Lu en novembre-décembre 2021

« L’enfant réparé » de Grégoire Delacourt

Je vous parle aujourd’hui d’un livre que j’ai choisi pour le thème et la couverture et  dont la lecture m’a pris du temps :

Résumé de l’éditeur :

« J’ai compris depuis ce qui motiverait mon chemin d’écrivain. Présenter à l’adulte que je suis devenu l’enfant que je fus. »


 
Dans Mon père, publié en 2019, Grégoire Delacourt peignait un père venu demander des comptes à un prêtre coupable d’abus envers son jeune fils. Catalyseur d’émotions enfouies, le livre allait faire ressurgir des souffrances muettes et conduire son auteur a une enquête introspective profonde. Remontant enfin à la source de son enfance saccagée, Grégoire Delacourt la fait revivre dans Son fils, poignant récit autobiographique où il se livre pour la première fois.


  Son fils raconte un corps abîmé et les livres qui l’ont réparé, ce corps qui très jeune a subi l’étourdissement dans le Valium ou autres médicaments et se perçoit comme un déchet. L’écriture lui permet d’abord de subsister, de fuir sa famille et ses souvenirs, avant de devenir une démarche créatrice jalonnée des traces cachées de ses douleurs enfantines.


  Pourquoi le petit garçon qu’il était rêvait-il au soulagement de sauter par la fenêtre ? Qui était ce père, absent et bourreau ? Cette mère adorée fuyait-elle son propre enfant, ou bien faisait-elle tout pour le protéger ?

 
 
Son fils est l’histoire d’une enfance abusée, d’une famille où l’on porte le déni comme une armure, et un éclairage unique sur le parcours d’un écrivain. « Le jour où j’ai appris que j’étais une victime, je me suis senti vivant. » Dans un style acéré, précis, un regard sur soi d’une rare lucidité.

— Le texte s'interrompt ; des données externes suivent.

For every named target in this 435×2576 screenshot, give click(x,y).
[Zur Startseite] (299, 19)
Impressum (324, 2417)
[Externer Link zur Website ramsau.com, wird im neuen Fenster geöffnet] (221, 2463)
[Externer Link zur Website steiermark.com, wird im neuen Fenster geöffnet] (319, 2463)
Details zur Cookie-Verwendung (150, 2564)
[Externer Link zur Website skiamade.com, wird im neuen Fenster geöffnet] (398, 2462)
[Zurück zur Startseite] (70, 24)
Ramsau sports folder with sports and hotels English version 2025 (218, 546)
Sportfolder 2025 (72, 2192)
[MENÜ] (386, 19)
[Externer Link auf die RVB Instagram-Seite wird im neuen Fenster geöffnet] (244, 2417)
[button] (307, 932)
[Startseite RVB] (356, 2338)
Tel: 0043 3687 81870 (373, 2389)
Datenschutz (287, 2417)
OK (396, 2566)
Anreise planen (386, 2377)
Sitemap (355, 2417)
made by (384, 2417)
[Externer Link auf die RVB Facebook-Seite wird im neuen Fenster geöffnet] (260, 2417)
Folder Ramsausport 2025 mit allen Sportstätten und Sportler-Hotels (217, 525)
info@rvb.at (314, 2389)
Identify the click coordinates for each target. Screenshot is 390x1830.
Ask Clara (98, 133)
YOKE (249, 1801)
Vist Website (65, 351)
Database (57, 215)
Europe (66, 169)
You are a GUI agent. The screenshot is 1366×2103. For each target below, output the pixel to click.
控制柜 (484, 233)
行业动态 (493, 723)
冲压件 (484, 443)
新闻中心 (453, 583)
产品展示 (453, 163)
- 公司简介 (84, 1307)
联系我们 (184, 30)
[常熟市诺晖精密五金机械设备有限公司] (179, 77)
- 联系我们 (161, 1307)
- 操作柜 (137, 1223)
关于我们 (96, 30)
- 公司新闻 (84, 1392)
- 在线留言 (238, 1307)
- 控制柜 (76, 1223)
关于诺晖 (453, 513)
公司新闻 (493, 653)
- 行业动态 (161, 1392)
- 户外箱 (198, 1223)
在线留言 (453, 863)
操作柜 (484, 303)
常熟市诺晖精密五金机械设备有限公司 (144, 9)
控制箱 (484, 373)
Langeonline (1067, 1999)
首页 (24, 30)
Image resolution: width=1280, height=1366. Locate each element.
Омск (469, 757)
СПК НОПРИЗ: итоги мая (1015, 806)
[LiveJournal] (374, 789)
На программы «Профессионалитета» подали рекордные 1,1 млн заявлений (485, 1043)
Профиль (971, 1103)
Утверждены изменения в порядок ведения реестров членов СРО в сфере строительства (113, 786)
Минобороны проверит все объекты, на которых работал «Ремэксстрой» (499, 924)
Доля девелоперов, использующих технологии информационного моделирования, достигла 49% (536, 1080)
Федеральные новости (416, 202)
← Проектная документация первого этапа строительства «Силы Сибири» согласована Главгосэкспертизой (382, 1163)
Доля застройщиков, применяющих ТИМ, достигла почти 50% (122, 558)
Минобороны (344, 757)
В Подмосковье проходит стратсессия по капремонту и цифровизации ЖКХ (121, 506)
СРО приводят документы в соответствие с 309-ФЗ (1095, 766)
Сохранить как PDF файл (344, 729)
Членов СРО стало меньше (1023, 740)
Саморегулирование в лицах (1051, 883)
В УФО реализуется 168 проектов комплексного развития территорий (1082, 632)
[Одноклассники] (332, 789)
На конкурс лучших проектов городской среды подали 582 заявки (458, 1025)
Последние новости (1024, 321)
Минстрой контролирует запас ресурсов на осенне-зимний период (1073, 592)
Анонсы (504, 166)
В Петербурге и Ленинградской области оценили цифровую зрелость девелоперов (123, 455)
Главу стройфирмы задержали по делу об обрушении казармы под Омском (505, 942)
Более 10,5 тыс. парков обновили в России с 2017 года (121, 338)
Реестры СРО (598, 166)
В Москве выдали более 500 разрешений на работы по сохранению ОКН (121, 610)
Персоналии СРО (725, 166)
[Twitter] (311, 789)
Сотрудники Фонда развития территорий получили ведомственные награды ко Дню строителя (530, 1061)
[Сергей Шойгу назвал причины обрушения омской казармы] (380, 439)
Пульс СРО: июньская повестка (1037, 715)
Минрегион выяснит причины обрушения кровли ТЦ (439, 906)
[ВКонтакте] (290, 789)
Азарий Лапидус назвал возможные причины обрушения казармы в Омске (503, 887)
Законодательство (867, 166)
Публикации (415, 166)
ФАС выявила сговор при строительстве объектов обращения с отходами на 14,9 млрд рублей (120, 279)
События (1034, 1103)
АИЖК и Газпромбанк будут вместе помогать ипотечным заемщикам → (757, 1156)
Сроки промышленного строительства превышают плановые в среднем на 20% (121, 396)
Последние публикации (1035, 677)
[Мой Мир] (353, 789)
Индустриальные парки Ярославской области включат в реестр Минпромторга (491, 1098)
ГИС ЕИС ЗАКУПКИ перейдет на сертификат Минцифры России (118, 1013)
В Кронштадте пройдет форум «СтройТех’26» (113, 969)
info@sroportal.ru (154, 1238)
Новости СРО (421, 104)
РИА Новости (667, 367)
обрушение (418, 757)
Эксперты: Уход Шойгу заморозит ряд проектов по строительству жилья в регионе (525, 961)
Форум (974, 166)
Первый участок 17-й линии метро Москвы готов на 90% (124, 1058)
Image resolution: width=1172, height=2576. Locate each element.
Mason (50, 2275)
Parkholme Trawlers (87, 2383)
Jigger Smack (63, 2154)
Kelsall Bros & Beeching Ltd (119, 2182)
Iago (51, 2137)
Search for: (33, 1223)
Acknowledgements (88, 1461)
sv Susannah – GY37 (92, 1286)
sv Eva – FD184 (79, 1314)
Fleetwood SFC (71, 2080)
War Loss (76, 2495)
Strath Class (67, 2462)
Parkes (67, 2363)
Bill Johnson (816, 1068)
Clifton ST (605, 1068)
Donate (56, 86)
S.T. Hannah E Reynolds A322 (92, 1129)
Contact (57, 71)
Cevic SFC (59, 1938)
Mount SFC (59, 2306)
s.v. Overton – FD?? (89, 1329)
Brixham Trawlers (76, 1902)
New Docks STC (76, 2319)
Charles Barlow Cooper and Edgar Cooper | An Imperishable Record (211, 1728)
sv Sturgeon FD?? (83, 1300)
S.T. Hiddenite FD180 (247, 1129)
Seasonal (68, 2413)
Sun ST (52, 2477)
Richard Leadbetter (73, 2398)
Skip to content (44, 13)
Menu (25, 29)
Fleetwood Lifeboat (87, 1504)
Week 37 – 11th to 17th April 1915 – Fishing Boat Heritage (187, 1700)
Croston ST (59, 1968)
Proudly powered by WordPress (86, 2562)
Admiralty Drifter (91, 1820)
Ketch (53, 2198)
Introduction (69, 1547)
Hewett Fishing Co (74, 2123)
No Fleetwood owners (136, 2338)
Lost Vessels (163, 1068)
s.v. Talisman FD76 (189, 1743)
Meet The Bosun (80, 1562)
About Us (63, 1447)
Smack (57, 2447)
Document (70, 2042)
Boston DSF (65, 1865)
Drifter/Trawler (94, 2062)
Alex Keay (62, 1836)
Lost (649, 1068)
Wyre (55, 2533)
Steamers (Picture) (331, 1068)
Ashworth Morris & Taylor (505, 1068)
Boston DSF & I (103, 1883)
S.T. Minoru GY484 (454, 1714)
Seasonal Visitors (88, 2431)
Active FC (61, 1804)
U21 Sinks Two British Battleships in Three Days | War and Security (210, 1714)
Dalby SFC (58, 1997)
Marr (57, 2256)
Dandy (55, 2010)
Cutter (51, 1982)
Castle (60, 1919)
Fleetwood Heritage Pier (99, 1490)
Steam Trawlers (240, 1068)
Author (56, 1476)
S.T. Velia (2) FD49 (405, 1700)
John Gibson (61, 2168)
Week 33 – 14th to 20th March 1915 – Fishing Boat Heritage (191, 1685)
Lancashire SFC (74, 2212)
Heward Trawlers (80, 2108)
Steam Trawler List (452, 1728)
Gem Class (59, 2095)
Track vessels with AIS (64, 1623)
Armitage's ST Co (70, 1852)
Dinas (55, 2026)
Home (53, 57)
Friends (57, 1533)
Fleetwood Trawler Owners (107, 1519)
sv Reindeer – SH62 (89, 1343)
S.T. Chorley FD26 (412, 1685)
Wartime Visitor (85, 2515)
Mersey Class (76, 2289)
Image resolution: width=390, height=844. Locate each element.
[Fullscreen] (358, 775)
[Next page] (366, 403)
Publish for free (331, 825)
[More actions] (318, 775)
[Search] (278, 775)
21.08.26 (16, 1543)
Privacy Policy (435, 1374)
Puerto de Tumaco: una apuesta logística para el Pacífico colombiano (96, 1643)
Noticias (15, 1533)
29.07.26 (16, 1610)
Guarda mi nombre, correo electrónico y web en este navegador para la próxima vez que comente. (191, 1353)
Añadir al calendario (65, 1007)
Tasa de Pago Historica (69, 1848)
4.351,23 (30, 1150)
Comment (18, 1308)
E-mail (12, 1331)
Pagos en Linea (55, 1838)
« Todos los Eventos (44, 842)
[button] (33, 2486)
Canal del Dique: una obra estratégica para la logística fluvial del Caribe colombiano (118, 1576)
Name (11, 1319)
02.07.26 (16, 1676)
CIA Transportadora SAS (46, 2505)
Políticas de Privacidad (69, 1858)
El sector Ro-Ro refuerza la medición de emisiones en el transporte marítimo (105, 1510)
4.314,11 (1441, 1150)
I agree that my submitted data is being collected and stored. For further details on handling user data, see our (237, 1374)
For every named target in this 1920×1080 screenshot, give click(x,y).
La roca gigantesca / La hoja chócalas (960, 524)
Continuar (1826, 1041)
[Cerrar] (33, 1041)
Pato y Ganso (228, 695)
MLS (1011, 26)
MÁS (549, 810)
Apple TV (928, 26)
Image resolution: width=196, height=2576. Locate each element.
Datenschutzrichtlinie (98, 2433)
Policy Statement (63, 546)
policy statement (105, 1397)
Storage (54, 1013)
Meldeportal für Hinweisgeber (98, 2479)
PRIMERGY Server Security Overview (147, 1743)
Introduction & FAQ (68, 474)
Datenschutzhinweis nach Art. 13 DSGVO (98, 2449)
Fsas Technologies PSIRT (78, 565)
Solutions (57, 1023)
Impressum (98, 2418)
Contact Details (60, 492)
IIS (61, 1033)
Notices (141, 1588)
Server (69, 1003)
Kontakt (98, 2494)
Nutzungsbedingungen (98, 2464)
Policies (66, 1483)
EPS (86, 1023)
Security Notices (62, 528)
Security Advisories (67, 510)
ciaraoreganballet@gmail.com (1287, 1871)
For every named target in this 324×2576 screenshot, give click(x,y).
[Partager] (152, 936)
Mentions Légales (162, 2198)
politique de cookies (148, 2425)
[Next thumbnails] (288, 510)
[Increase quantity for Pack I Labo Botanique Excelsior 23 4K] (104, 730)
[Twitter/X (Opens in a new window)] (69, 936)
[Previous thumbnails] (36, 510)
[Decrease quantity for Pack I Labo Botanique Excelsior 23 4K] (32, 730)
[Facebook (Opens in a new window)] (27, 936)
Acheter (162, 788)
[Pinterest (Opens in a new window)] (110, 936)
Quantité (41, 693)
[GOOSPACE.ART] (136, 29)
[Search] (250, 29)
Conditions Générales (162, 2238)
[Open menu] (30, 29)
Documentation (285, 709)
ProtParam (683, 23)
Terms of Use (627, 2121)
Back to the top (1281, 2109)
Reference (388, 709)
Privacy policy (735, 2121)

Bouleversant.

Ce que j’en pense :

Comme c’est dur de refermer un tel livre ! Et comment en parler, quand c’est un uppercut qu’on vient de se prendre en pleine face ?

Je précise, avant de commencer ma chronique, que je n’ai pas lu « Mon père », donc je suis entrée dans le livre sans connaissance de la vie de l’auteur, ni idée préconçue.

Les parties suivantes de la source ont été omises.